Scan the records below for the string "size" and return every line where it appears.

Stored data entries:
----
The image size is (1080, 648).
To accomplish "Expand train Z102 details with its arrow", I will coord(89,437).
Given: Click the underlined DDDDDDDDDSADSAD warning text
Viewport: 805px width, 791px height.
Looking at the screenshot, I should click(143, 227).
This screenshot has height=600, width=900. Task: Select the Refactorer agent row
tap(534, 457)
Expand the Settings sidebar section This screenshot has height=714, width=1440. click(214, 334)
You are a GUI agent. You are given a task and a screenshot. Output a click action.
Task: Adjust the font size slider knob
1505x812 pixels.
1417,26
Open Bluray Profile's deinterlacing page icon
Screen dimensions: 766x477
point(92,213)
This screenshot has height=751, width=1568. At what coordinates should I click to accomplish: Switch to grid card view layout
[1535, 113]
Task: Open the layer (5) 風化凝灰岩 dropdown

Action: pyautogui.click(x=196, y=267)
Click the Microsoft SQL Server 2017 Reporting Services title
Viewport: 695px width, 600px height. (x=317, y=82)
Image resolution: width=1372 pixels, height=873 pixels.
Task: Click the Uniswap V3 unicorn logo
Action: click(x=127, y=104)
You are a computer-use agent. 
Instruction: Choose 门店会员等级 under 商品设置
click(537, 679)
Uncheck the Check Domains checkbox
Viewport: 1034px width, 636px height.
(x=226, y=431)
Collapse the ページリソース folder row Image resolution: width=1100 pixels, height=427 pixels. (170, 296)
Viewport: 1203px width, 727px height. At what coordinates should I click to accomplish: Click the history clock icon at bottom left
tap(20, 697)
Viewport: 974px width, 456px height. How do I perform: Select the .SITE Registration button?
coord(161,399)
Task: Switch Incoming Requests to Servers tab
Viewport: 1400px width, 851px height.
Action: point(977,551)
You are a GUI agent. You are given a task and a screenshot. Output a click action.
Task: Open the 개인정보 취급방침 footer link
----
Answer to this problem:
The image size is (1080, 648).
Task: Adjust the font size slider knob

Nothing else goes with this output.